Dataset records

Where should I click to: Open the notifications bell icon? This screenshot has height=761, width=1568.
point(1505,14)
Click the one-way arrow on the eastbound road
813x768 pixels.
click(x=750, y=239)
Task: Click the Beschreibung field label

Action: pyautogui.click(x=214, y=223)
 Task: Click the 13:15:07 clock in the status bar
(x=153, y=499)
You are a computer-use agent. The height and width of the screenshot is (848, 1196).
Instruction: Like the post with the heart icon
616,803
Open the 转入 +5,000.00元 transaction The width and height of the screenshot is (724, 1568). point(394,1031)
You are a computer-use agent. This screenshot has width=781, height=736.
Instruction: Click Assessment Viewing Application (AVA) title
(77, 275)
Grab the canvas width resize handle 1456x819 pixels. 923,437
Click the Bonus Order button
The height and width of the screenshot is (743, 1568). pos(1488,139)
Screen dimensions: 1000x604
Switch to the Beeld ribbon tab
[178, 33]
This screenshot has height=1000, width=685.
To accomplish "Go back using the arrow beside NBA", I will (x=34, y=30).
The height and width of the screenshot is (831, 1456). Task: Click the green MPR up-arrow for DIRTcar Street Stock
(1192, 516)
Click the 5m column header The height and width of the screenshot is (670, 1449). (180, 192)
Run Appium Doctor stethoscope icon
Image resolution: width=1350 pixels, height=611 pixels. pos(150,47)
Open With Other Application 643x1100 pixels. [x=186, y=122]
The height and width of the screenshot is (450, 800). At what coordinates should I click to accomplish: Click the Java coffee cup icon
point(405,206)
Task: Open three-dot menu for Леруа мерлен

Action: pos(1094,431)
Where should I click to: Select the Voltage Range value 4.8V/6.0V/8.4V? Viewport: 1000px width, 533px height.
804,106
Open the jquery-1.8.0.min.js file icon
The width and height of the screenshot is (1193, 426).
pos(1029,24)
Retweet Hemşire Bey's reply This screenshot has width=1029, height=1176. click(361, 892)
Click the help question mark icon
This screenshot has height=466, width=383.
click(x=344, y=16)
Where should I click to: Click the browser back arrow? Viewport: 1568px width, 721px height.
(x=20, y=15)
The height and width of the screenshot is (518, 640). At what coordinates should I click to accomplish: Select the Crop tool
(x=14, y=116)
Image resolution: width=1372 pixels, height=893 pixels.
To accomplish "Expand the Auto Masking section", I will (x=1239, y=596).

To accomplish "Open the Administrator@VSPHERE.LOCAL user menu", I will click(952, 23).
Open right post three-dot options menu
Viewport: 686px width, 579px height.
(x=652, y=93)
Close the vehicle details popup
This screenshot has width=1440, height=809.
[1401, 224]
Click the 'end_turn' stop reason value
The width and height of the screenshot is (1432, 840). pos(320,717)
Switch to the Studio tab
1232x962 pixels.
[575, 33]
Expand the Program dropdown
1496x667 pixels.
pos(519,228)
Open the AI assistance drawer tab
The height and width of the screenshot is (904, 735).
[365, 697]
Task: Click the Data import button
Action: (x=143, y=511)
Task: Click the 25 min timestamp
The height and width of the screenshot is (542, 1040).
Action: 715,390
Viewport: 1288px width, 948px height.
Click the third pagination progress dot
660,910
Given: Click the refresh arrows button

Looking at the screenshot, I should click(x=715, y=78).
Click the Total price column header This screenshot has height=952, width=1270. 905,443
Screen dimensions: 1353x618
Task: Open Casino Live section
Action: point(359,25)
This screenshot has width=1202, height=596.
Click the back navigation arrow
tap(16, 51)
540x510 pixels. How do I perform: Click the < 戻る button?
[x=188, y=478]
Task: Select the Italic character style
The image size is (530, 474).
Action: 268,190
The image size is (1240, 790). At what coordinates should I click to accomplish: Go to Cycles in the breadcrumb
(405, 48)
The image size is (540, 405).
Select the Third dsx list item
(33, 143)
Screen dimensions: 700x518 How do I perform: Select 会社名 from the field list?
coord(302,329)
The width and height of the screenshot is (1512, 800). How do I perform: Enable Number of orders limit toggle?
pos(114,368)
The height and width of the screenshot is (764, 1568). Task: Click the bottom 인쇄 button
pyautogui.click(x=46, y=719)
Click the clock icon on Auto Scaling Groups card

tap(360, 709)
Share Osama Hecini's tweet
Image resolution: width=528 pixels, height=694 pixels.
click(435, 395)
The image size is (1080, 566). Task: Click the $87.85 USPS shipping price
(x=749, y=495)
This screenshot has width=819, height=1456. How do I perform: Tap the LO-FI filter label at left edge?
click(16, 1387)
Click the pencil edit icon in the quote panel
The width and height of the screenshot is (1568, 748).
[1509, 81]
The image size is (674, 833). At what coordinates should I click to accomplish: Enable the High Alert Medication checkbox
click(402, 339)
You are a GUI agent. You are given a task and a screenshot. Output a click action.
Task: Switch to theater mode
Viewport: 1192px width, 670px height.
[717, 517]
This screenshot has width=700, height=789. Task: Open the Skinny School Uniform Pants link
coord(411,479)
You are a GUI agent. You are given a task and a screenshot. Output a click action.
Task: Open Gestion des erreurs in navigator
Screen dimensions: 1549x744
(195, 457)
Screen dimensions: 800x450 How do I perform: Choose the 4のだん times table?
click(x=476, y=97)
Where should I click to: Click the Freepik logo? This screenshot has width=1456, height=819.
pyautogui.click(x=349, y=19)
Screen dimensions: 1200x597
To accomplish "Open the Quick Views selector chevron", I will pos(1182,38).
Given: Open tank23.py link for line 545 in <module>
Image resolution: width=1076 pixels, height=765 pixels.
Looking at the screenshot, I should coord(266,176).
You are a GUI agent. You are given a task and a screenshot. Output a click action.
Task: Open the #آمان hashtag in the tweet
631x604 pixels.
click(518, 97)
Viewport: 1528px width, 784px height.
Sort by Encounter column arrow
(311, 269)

**TASK INSTRUCTIONS**
Output the records from the line containing "Viewport: 1528px width, 784px height." through the end of the records, inclusive, as a two-column CSV with the columns "prompt" and "output". Each row should hold one record's text and its answer, each in a single quoted field with line breaks replaced by spaces.

**EXERCISE SOLUTION**
prompt,output
"Viewport: 1528px width, 784px height. Sort by Encounter column arrow","(311, 269)"